Ontario Opposition Leader Bob Rae was one of 16 people arrested yesterday in Northern Ontario's Temagami forest, after a day-long protest against plans to log the environmentally sensitive area.

Those arrested were cautioned to stay away from the protest area or face criminal charges.

Mr. Rae said later he had no regrets about his actions in seeking to protect the lush woodland - for decades a favorite haunt for canoeists and naturalists - because "we're reaching the crunch.

"If we don't protect the old forest now, it's clear that it's going to go," he said in a telephone interview from Elk Lake after his release.

"It's a habitat which all the scientists tell us is unique - the largest stand in all North America of old red and white pine.

"Species are dying out every year."

The protest was organized by the Temagami Wilderness Society.

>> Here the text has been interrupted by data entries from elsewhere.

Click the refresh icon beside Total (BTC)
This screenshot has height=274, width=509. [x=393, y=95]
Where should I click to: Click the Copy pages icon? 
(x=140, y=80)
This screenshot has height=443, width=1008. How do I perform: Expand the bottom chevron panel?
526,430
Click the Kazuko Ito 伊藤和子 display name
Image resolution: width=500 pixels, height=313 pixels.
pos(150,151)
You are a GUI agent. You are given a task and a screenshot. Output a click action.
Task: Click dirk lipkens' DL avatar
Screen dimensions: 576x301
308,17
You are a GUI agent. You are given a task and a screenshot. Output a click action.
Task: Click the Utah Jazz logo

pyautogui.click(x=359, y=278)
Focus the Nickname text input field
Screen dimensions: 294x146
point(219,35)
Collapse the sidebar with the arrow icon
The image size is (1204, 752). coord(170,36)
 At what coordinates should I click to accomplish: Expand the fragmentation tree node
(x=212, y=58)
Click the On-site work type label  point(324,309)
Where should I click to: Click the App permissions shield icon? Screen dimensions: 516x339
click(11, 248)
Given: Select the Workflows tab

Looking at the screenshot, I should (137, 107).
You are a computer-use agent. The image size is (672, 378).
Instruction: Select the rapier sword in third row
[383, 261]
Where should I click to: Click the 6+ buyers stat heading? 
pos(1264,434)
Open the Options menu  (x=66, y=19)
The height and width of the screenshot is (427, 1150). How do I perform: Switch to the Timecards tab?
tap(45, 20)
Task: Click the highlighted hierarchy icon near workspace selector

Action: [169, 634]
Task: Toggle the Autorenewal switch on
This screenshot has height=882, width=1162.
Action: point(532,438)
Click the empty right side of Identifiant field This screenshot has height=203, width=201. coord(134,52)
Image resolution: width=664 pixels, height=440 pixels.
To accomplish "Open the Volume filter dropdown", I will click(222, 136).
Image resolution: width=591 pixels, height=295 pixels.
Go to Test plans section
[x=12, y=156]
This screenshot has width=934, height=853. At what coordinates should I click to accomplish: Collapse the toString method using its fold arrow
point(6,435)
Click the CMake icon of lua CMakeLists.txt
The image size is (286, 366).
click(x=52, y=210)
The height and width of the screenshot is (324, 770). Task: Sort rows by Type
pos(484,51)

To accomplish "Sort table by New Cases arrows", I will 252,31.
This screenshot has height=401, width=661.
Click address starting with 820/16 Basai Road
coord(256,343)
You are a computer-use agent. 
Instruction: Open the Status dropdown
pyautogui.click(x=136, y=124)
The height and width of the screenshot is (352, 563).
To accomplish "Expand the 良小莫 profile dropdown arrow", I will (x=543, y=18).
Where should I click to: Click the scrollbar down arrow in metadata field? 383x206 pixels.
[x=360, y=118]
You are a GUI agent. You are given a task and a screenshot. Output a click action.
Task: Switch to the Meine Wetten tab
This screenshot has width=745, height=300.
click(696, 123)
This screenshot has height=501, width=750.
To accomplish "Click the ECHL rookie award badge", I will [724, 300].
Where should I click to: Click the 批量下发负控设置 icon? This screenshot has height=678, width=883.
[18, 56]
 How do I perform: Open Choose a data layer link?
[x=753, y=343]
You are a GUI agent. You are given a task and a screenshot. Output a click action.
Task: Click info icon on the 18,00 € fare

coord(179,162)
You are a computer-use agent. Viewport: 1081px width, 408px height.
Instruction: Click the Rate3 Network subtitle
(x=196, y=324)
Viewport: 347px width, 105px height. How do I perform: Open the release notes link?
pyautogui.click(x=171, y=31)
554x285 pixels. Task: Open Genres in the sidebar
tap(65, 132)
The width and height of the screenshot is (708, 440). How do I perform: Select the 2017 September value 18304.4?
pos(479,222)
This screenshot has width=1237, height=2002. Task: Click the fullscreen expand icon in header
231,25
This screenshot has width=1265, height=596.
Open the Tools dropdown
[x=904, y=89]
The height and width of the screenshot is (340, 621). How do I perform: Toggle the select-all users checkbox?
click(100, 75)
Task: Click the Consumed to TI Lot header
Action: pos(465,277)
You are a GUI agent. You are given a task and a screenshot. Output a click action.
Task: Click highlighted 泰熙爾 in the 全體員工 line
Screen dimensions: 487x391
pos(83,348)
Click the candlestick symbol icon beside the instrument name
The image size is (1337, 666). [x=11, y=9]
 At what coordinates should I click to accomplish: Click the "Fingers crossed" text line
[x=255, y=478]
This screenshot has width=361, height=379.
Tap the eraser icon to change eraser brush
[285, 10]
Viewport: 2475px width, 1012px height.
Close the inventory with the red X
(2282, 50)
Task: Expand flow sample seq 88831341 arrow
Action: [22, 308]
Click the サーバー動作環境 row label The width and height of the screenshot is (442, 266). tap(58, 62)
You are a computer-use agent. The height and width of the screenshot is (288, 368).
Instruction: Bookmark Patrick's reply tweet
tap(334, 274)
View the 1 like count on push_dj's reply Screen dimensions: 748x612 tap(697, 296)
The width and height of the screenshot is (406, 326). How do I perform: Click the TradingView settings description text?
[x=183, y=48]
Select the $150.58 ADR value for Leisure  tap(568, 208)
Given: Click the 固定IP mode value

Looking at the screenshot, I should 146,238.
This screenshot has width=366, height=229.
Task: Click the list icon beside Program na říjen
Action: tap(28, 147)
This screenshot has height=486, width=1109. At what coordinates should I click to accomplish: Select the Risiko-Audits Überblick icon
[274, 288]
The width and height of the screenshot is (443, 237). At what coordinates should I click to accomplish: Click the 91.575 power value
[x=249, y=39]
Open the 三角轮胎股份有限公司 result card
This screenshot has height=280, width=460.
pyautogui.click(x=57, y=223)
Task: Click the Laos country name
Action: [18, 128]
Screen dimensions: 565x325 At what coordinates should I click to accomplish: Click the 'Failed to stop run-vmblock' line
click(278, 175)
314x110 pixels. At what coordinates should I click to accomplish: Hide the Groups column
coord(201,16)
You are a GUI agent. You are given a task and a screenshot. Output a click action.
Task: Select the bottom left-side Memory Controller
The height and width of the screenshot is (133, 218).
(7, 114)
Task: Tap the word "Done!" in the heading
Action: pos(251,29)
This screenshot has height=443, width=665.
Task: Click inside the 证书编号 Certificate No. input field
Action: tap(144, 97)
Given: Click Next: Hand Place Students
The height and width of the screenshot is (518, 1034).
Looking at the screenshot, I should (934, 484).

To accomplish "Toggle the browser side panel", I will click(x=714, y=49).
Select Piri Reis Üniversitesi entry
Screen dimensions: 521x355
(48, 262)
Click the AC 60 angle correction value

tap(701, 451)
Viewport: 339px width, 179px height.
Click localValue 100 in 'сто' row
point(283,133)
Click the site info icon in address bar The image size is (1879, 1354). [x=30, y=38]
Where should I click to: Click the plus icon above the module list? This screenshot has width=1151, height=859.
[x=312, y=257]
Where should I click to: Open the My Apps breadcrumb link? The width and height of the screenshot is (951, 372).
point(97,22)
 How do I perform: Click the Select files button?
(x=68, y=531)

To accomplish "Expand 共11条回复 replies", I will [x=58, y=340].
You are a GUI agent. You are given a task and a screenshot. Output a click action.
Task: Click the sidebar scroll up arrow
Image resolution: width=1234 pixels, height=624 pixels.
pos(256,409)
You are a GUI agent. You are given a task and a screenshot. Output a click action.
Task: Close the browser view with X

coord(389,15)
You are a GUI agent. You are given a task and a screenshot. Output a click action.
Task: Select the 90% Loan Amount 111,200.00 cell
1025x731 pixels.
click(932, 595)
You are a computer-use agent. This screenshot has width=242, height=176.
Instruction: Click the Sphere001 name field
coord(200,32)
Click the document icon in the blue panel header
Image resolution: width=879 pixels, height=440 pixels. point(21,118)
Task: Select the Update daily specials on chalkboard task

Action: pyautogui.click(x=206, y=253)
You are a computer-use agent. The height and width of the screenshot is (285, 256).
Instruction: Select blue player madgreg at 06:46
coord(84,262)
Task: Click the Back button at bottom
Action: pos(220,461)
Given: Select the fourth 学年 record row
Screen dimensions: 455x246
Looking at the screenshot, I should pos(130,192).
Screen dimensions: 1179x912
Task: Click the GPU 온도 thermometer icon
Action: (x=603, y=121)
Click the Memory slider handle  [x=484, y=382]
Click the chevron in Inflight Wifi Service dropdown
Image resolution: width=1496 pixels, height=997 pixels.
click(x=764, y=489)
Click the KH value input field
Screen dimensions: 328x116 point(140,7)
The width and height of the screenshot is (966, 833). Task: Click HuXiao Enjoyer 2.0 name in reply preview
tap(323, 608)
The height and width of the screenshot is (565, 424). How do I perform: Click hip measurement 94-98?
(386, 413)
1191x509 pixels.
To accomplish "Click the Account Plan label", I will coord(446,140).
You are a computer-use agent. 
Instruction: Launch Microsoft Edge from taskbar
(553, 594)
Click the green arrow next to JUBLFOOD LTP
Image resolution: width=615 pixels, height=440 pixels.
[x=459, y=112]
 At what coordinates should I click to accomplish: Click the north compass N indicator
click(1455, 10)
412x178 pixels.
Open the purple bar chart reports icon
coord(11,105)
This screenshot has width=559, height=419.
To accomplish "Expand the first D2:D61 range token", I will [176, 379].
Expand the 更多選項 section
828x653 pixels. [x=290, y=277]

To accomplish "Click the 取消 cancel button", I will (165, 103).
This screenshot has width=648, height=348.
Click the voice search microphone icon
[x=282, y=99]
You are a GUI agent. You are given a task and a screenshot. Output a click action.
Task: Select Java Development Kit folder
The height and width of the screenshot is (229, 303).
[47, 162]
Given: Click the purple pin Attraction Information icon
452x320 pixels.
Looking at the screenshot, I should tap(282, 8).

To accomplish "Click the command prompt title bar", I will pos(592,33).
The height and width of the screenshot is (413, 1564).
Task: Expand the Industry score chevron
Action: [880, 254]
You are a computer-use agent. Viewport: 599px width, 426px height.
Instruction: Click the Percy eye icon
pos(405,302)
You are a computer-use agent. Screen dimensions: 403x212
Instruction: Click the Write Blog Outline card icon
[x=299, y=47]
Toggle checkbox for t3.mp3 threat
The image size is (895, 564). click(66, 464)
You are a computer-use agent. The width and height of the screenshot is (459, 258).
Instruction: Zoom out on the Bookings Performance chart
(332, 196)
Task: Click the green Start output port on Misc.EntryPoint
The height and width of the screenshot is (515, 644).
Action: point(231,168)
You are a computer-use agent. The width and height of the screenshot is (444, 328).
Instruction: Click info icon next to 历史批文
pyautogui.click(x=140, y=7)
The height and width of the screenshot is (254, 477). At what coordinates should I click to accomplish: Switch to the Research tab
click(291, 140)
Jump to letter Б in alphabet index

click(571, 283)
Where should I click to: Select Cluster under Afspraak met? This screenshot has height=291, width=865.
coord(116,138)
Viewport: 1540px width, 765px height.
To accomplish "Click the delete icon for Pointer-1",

A spokesman for the group said about 130 people were involved, while police counted about 70.

The New Democratic Party leader and the other protesters had gathered to prevent construction workers from pushing through an access road into the forest about 100 kilometres north of North Bay.

About 20 OPP officers arrived at the site about 3 p.m. in response to a call from the construction firm, whose heavy equipment was being blocked by the demonstrators.

Two of the protesters were buried up to their necks in sand and dirt in front of a bridge.

"The construction workers were there lawfully so we arrested (the protesters)," Ontario Provincial Police Sergeant Irving Sloss said from the detachment at Elk Lake, about 85 kilometres from the protest site. "It went along pretty smooth."

The protesters were taken in police vans to a Natural Resources Ministry building in Elk Lake, where they were cautioned not to return to the protest site and released.

A battle over logging the area has been simmering for years. It contains one of the last old-growth pine forests in eastern North America. Environmentalists want the entire 1,600-square-kilometre Temagami forest made into a wildlands reserve.

A native land claim is also unresolved.

The government says logging will not destroy the pristine wilderness, and local loggers say they will lose their jobs if the industry is threatened.

Last week, the Ontario Supreme Court rejected a provincial government request for an injunction preventing logging opponents from approaching within 500 metres of the road, which the government is anxious to complete by the end of the year.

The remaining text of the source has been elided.